Vers 1800, Herschel a remarqué que des filtres de couleurs différentes laissent passer des quantités de chaleur inégales. Intrigué par ce phénomène, il décompose la lumière solaire à l’aide d’un prisme et utilise trois thermomètres dont il a noirci le bulbe pour favoriser l’absorption de la chaleur. Le thermomètre 1 (voir ci-contre) est positionné successivement sur les différentes couleurs renvoyées par le prisme. Les thermomètres 2 et 3, servent de témoins pour la température ambiante et restent en permanence hors de la lumière provenant du prisme. Herschel note les températures, lorsque le thermomètre 1 passe successivement sur le violet, le bleu, le vert, le jaune, l’orange et le rouge. Il constate un accroissement sensible de cette dernière au fur et à mesure où le thermomètre se rapproche du rouge. A l’issue de son expérience, il positionne le thermomètre 1 sur une zone située juste au-delà de la dernière partie visible du rouge (flèche rouge sur le graphe ci-dessous, représentant les résultats de l’expérience ). La mesure de la température en ce dernier point, lui réserve une surprise; il trouve en effet qu’elle est plus élevée encore que celle relevée sur la zone rouge, bien qu’aucune lumière n’apparaisse à cet endroit. Dés lors, il effectue d’autres expériences à partir de ces rayons invisibles qui disposent d’une propriété qu'il baptise « pouvoir calorifique ». Herschel montre que ces rayons sont réfléchis, réfractés, absorbé et transmis de la même manière que la lumière visible. Il vient de découvrir le rayonnement infrarouge. Cette découverte aura d’importantes retombées pour l’astronomie, car une partie non négligeable de la lumière qu’émettent les objets les plus froids de l’Univers, nous parvient sous cette forme. Invisible à l’œil, l’infrarouge peut être aujourd’hui mesuré et photographié par les capteurs des appareils de mesure ou de prise de vue.

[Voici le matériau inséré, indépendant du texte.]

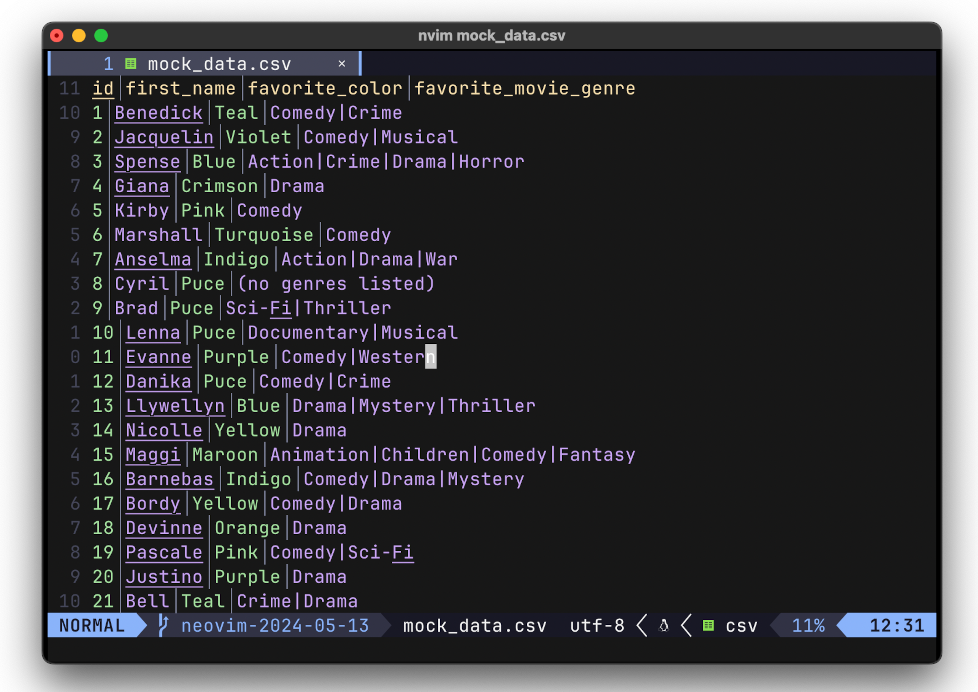Click the csv filetype label
Viewport: 978px width, 692px height.
point(741,626)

Herschel est le premier de son temps à aborder l’astronomie avec une véritable ambition cosmologique. Jacques Merleau-Ponty écrit dans "La science de l’univers à l’âge du positivisme" (éd.1983): « Pour cet autodidacte extraordinaire, il ne s’agissait de rien de moins que d’étendre le pouvoir de l’observation visuelle jusqu’à lui faire produire la connaissance de la constitution des cieux, voire révéler dans les grands laboratoires de l’univers que sont les étoiles et nébuleuses les mécanismes par lesquels cette constitution s’est formée et se déforme ». Au XIXème siècle, malgré ces voies ouvertes par Herschel, les astronomes sont plus préoccupés par la recherche de la précision métrique ou par les calculs de mécanique céleste dont la finesse conduira, certes, à la découverte d’astres inconnus, mais ne saura jamais aborder les grands systèmes cosmiques. Merleau-Ponty, les décrit évoluant dans leur « docte ignorance ». Il faudra attendre que des physiciens inspirés la bousculent, en développent des outils comme par exemple la thermodynamique, pour enfin aborder une connaissance scientifique de l’univers à l’image de celle qu’avait pressentie Herschel l’astronome précurseur.

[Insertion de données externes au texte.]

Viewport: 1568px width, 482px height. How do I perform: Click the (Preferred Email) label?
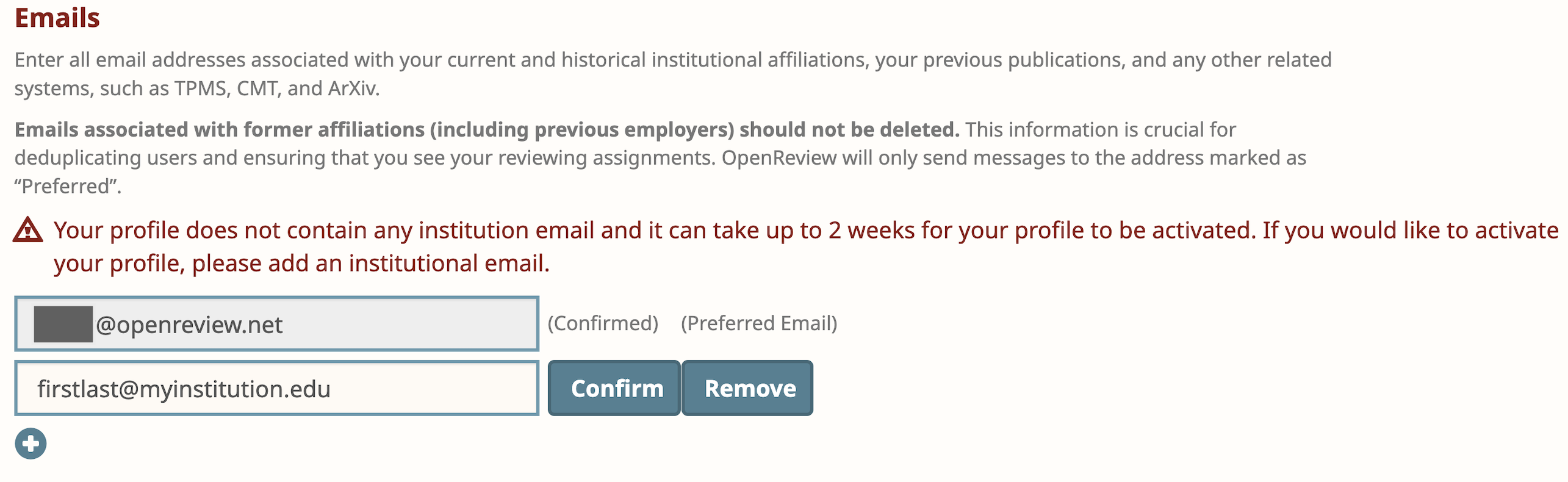click(x=759, y=323)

En 1802, Herschel est nommé correspondant étranger de l’Académie de sciences de Paris. Âgé de soixante dix ans, il observe encore régulièrement le ciel. Durant encore une dizaine d’années, il publie quelques communications pour la Royal Society. En 1816, il est élevé au rang de chevalier dans l’ordre hanovrien des guelfes, crée par Georges III, destiné à récompenser les services civils et militaires rendus au roi ou à l'État. En 1820, il participe à la création de la Société Astronomique de Londres qui deviendra la Royal Astronomical Society, en 1831. Il s’éteint de vieillesse sans infirmité et sans souffrance à son observatoire de Slough en août 1822.